::: EXTRACTED RECORDS :::

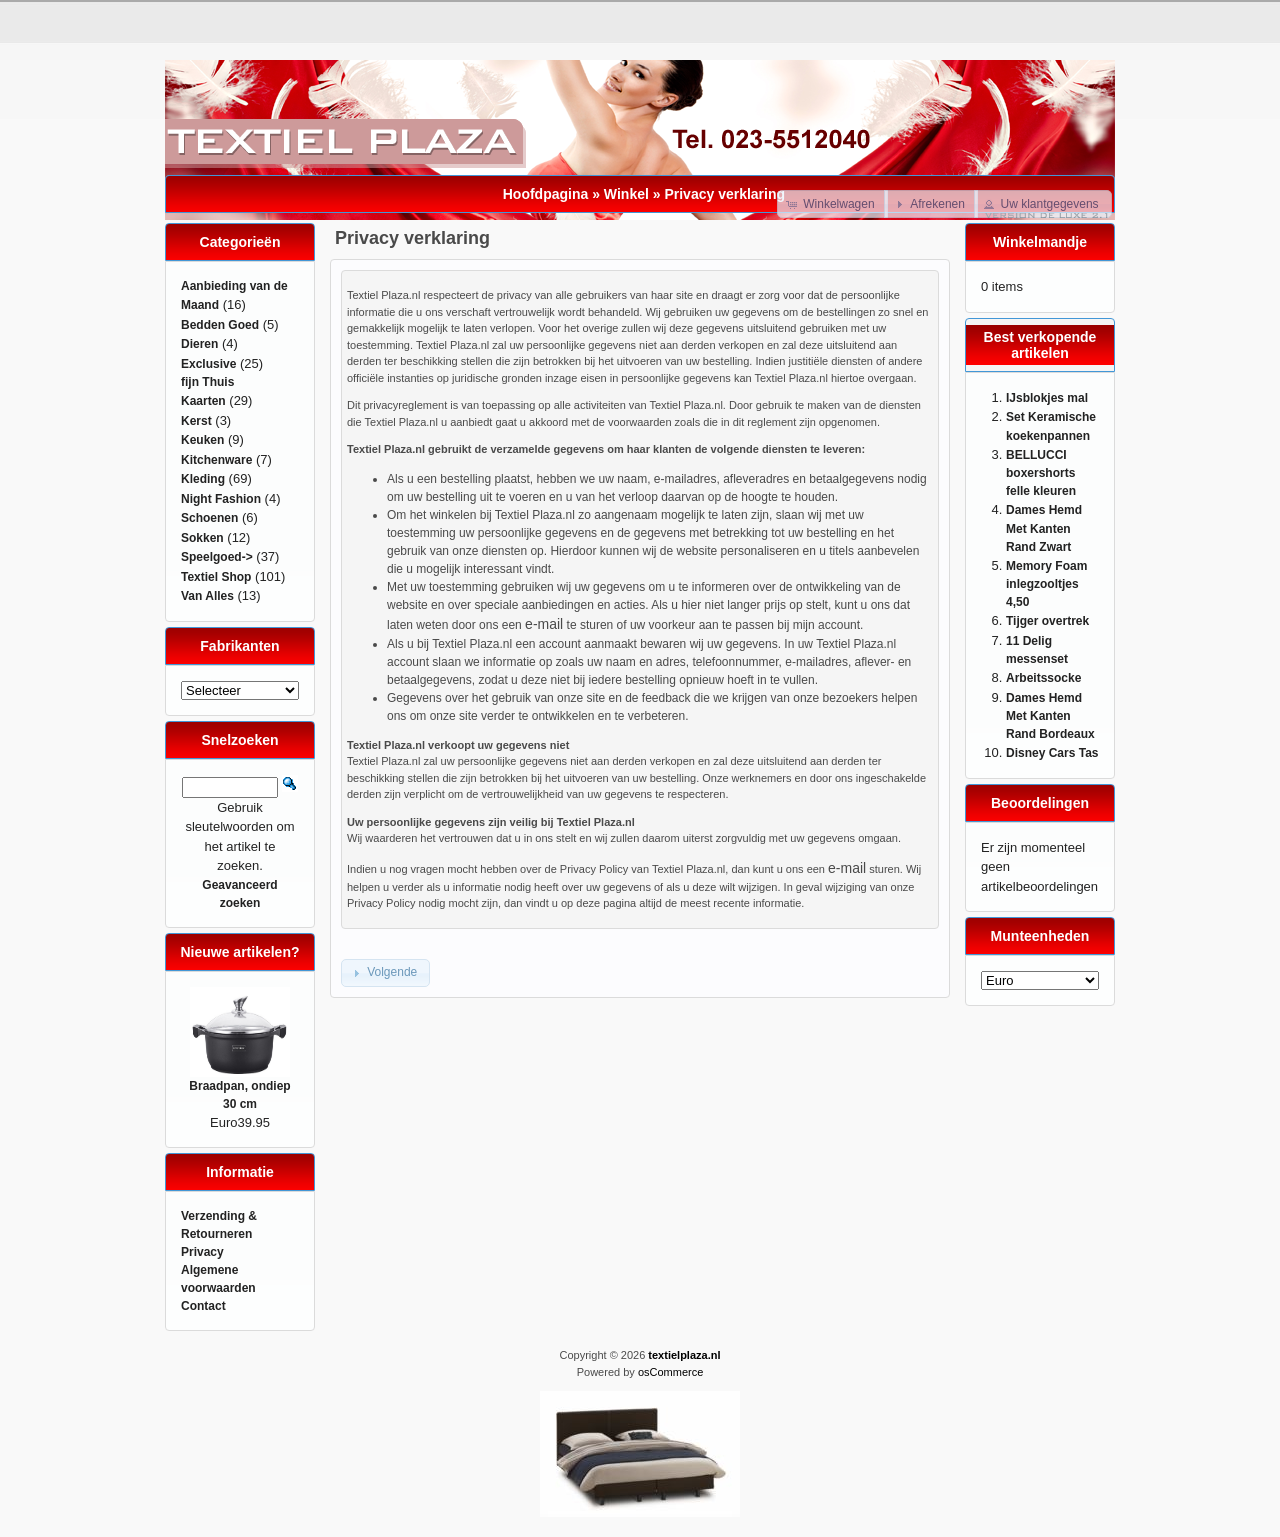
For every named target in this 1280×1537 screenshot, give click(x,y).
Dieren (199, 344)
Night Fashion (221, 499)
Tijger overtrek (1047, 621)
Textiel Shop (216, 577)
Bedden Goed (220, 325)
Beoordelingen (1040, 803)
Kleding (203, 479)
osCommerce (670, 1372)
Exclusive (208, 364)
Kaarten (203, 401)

:::
::: EXTRACTED RECORDS :::

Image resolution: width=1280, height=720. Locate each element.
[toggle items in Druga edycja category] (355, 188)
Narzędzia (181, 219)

:::

- _WORK INSTRUCTIONS_: Copy out the listing word for word, from the line containing "For every named" through the line containing "Kaarten (203, 401)", including both of those lines.

- _ANSWER BELOW_:
For every named target in this 1280×1537 screenshot, give click(x,y).
Dieren (199, 344)
Night Fashion (221, 499)
Tijger overtrek (1047, 621)
Textiel Shop (216, 577)
Bedden Goed (220, 325)
Beoordelingen (1040, 803)
Kleding (203, 479)
osCommerce (670, 1372)
Exclusive (208, 364)
Kaarten (203, 401)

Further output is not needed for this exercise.